高田晴美
Abstract
本研究では、次世代の高効率X線望遠鏡の開発を目的として、 レプリカ法を用いた、 薄板X線反射鏡の製作・評価システムの開発を行った。
X線反射領域においては、光学望遠鏡のような 直入射型の光学系は実用的な反射率を得ることができず、 鏡面からわずかな角度(<1o) でX線が入射する全反射を利用した 斜入射光学系を用いる。 斜入射光学系は反射鏡面積に対して有効な受光面積が 非常に小さいため、有効面積を高めるためには 鏡の基板を 薄くし、同心円状に多数枚並べた多重薄板型が有効である。 一方、十分な結像性能を得るためには、 反射鏡基板の形状誤差を低減する必要が有り、 一般的には基板の研磨等を行うが、 薄板基板においてはこれは非常に困難である。 ここで有効なのがレプリカ法である。

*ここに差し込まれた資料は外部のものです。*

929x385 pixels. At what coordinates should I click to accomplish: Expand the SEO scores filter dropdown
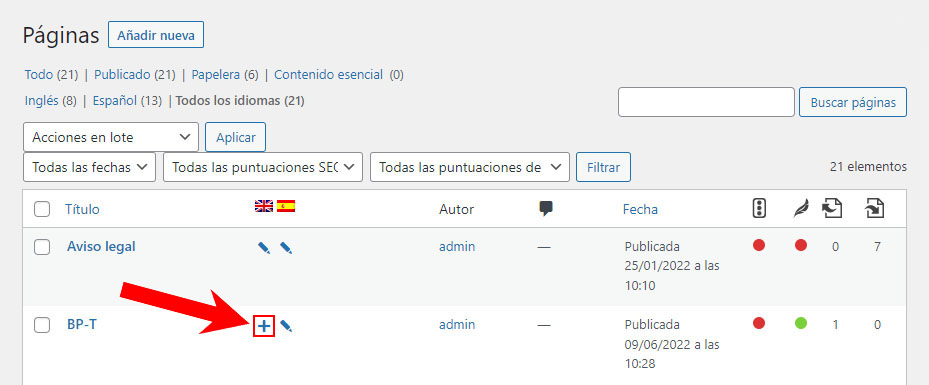point(263,167)
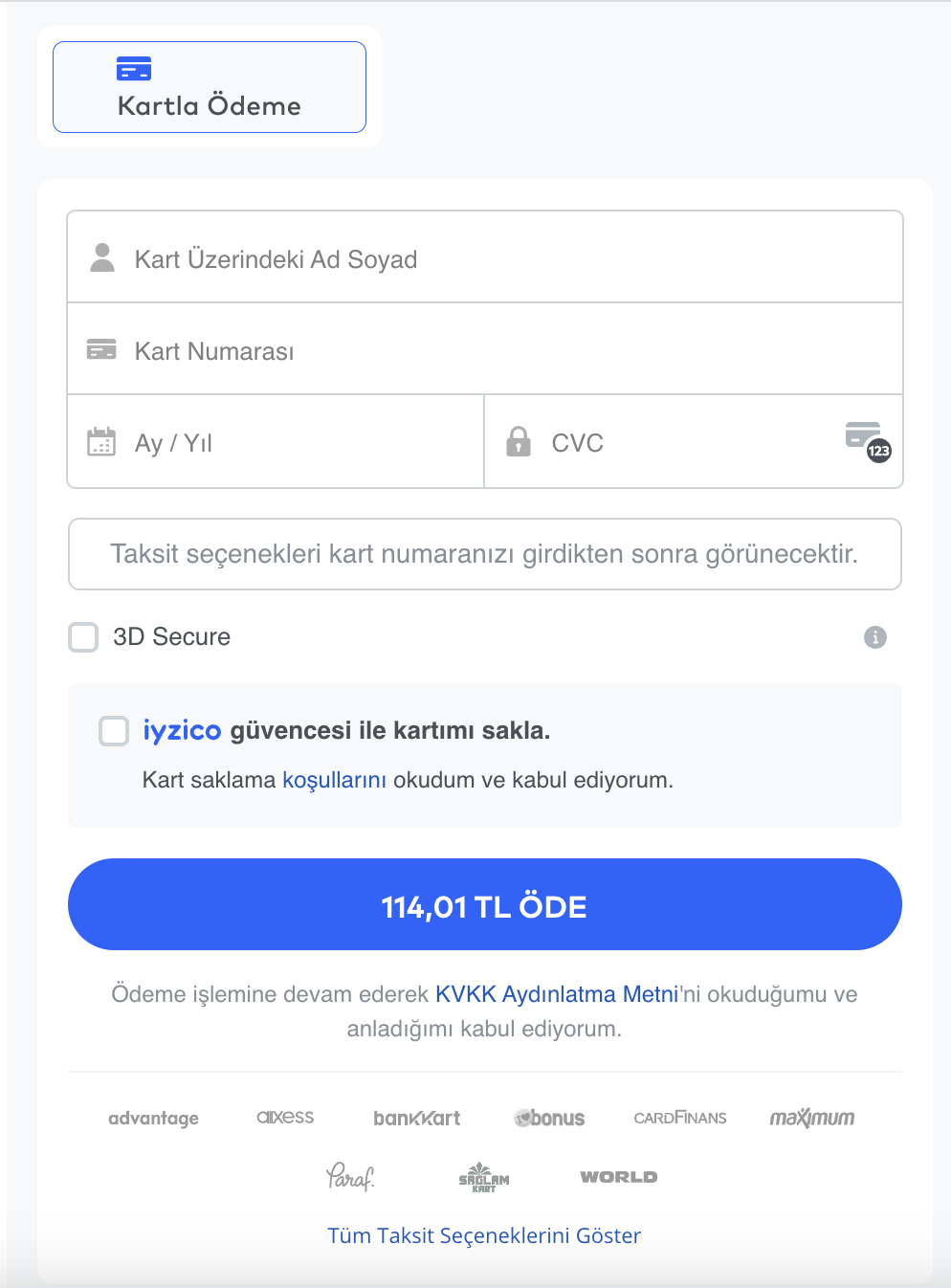Click the maximum card logo
The image size is (951, 1288).
point(811,1118)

レプリカ法とは、平滑なガラスなどの母型に鏡面となる 物質(一般には金)を成膜し、 エポキシ(接着剤)を用いてその膜 と目的の基板を接着し、剥離剤となる金を母型から剥離することで 基板上に写しとる方法である。 この方法によって、薄い基板上にでも平滑な鏡面を創ることができる。

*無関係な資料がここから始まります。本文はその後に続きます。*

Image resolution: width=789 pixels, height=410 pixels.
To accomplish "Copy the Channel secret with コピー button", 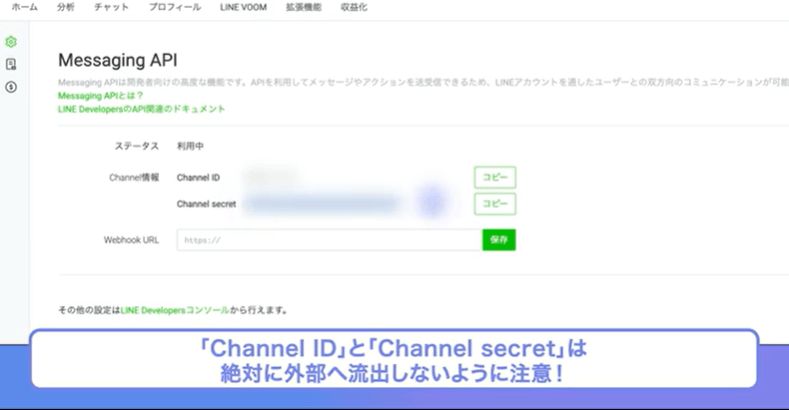I will [x=495, y=204].
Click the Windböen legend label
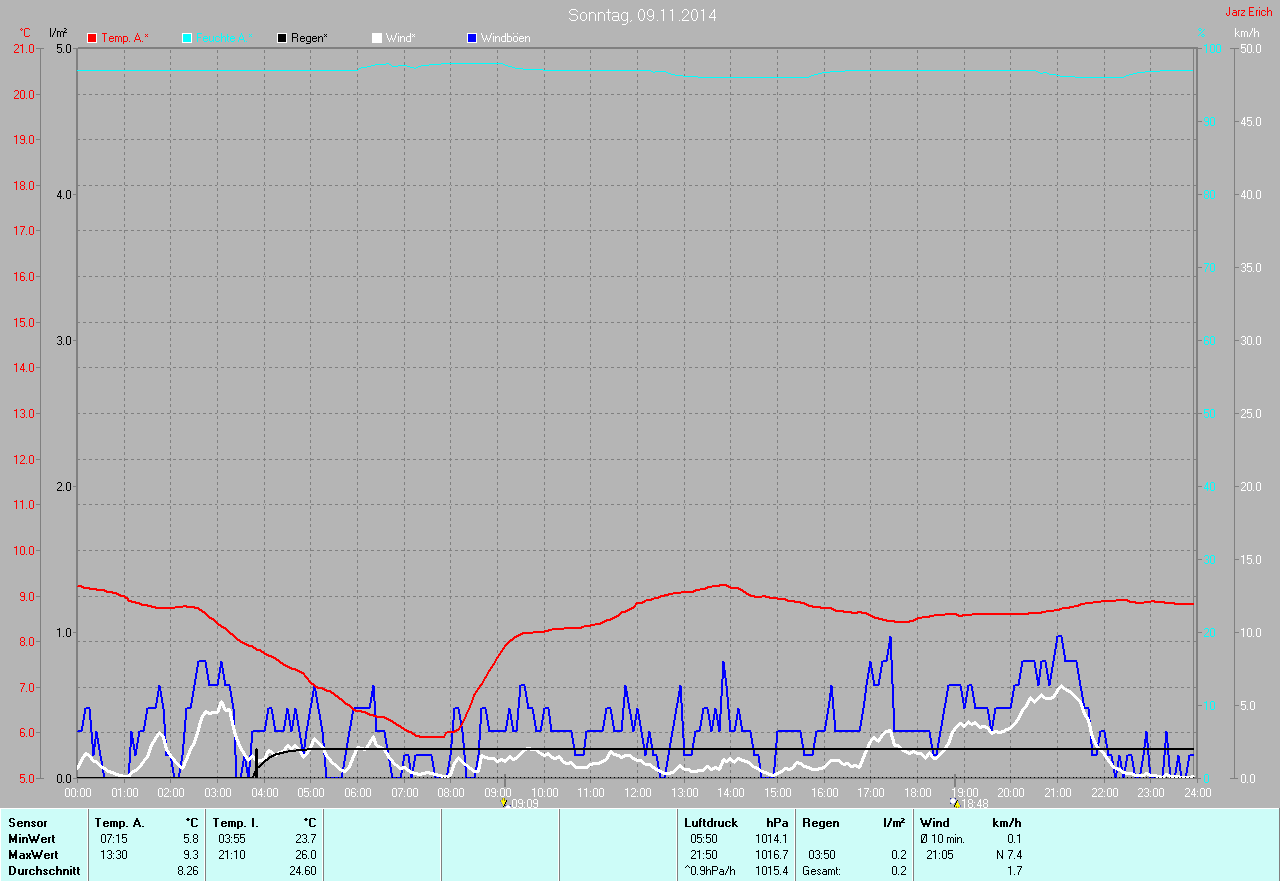The image size is (1280, 881). pos(505,38)
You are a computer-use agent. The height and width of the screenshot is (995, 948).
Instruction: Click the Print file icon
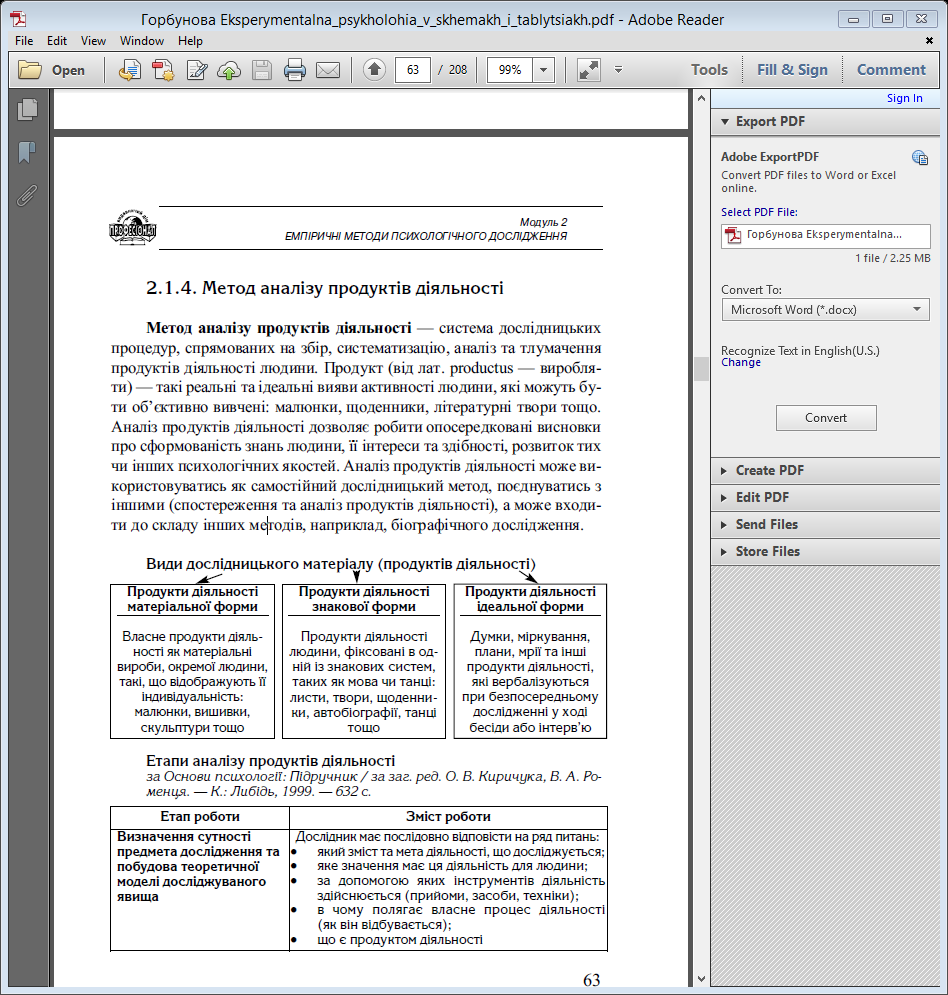(x=294, y=70)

我々のシステムでは、これまでは、望遠鏡には適用できない、小型で形状精度の悪い レプリカ反射鏡しか製作することは出来なかった。 本研究では、実際に望遠鏡として実用化できるレプリカ鏡を製作するために、 光学系の設計、それに基づいた製作システム及び評価システムの開発を行い、 レプリカ鏡の製作条件を確立した。
製作したレプリカ鏡について 性能を評価したところ、 反射率測定などからは、 反射鏡の表面粗さは 4Å 〜 5Å と、 薄板型反射鏡としては世界最高レベルまで達している ことが分かった。 将来的には、もっと粗さの小さい母型を使い、 粗さ 3Å 以下の反射鏡を製作することが望まれる。
一方、結像性能は、1枚の反射鏡で1分〜2分角 であった。結像性能を決める重要な要素である、 反射鏡自体のマクロの形状精度が、エポキシの厚みの不均一性 、基板の強度などの要因で、でていないためであろう。
今後は、基板に強度の大きいものを使用する など、製作工程や製作条件に対してさらに改良を進め、 更に高反射率を持ち、結像性能が30秒角以下 という高性能な望遠鏡を製作することが 課題である。